*** Page text ***
I was really proud of the great deal I got on the desktop I have now. I DID get a good price for everything I got. Being the spendthrift that I am, I just had to brag about my great bargain one day with someone. This person turned out to be a techie geek. He told me he had just built his. His did all mine did and more, but he paid little more than half what I paid for mine!!


I made my mind up right then and there that I was not EVER going to buy a system again! I made it my business to start learning more about the internal workings of a computer. Boy have I learned a lot!

So I was talking today to this guy who has a Masters Degree in computer science. I was telling him that I didn't want to buy another system again, I wanted to build one. It's not really all that hard to replace components on the motherboard, as long as you make sure everything is compatible and FOLLOW DIRECTIONS. This guy tells me that I really shouldn't do that, that I could really cause a lot of damage to something trying to do it myself.
*** Supplied information ***
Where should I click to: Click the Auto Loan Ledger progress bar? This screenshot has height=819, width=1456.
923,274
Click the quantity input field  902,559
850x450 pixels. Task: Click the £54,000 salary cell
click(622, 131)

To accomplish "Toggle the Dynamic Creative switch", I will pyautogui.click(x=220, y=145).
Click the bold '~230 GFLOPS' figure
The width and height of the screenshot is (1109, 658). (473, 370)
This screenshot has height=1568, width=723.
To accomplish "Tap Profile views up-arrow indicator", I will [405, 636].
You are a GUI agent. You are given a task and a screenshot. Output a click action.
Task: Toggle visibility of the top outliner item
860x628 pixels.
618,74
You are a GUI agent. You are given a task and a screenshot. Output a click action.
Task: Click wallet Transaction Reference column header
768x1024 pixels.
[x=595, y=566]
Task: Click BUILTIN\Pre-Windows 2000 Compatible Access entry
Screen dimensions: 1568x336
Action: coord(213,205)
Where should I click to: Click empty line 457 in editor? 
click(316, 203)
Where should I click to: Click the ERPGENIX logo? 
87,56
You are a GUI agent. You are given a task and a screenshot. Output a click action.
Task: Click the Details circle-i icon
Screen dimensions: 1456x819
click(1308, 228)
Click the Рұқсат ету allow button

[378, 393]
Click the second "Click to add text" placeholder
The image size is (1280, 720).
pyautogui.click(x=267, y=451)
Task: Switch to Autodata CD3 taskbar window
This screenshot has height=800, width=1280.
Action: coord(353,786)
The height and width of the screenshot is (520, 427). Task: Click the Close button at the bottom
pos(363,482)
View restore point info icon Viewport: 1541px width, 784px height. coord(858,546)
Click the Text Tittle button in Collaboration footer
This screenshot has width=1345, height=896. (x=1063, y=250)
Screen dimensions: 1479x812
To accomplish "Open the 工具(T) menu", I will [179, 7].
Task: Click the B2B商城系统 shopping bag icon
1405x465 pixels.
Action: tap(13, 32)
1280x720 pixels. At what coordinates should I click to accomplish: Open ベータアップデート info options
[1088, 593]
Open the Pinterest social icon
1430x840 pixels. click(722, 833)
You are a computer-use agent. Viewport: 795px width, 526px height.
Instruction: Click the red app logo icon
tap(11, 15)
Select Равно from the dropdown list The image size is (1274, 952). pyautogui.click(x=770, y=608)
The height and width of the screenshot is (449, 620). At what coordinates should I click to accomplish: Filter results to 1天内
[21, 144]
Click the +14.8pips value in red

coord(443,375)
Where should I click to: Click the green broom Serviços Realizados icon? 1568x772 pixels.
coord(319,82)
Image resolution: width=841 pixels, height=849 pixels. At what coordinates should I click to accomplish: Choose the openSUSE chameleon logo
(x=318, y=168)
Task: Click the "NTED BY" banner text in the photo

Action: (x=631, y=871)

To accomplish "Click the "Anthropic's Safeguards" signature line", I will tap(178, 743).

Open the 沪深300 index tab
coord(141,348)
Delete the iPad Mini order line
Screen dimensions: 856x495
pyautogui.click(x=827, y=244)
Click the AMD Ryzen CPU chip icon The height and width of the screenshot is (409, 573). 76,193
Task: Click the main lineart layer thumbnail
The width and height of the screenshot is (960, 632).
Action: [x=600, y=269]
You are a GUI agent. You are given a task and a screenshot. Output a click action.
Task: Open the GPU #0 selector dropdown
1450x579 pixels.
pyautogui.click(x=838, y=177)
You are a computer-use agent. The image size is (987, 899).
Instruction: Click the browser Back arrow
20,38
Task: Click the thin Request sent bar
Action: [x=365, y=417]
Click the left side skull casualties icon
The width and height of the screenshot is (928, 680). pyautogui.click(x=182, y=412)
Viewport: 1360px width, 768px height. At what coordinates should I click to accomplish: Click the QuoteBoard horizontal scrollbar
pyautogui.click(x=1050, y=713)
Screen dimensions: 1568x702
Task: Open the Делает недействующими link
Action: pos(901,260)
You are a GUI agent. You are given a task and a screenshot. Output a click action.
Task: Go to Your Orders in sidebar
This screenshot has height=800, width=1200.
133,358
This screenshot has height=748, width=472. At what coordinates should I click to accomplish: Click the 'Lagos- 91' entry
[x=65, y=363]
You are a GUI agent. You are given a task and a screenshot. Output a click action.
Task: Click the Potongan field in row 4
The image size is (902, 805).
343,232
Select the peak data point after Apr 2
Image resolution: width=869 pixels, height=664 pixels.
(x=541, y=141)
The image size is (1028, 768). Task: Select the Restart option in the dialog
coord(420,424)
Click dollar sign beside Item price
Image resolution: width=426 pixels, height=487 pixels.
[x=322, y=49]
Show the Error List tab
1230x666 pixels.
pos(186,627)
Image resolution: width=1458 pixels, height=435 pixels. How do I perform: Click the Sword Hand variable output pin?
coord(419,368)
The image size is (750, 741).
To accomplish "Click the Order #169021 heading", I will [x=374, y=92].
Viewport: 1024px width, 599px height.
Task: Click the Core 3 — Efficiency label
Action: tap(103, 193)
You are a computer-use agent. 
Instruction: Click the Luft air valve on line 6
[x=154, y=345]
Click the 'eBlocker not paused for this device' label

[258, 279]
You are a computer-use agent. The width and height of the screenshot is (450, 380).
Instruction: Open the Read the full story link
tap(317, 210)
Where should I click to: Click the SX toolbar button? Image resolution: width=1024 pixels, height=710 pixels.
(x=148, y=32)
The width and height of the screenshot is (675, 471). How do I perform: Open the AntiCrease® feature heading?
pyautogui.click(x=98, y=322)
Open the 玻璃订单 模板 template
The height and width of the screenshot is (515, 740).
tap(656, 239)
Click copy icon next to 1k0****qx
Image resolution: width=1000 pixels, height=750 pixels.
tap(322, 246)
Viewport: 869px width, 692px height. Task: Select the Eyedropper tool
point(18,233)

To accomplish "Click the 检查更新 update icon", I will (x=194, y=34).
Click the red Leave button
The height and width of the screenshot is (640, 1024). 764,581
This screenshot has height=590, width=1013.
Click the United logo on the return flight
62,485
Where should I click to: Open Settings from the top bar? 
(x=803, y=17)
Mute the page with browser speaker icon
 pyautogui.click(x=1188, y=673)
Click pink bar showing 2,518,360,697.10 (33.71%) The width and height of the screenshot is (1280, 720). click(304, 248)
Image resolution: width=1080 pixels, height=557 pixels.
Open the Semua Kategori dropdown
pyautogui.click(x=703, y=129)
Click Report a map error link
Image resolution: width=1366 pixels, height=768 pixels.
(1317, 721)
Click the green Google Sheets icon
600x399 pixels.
***
• Objectives:
(1) From the computer-building post, copy the part that opens with the words containing "I made my mind" and closes with "do it myself.".
(2) Answer these questions from the computer-building post:
(a) Compared with the narrator, how much did the techie geek pay for his computer?
(b) What degree does the person the narrator talked to today hold?
(c) When replacing components on the motherboard, what two things does the narrator say you must do?
(3) Except for the pronoun "I", which words in the computer-building post are written entirely in capital letters?

• Task solutions:
(1)
I made my mind up right then and there that I was not EVER going to buy a system again! I made it my business to start learning more about the internal workings of a computer. Boy have I learned a lot!

So I was talking today to this guy who has a Masters Degree in computer science. I was telling him that I didn't want to buy another system again, I wanted to build one. It's not really all that hard to replace components on the motherboard, as long as you make sure everything is compatible and FOLLOW DIRECTIONS. This guy tells me that I really shouldn't do that, that I could really cause a lot of damage to something trying to do it myself.

(2)
(a) Little more than half what the narrator paid.
(b) A Masters Degree in computer science.
(c) Make sure everything is compatible and follow directions.

(3)
DID
EVER
FOLLOW
DIRECTIONS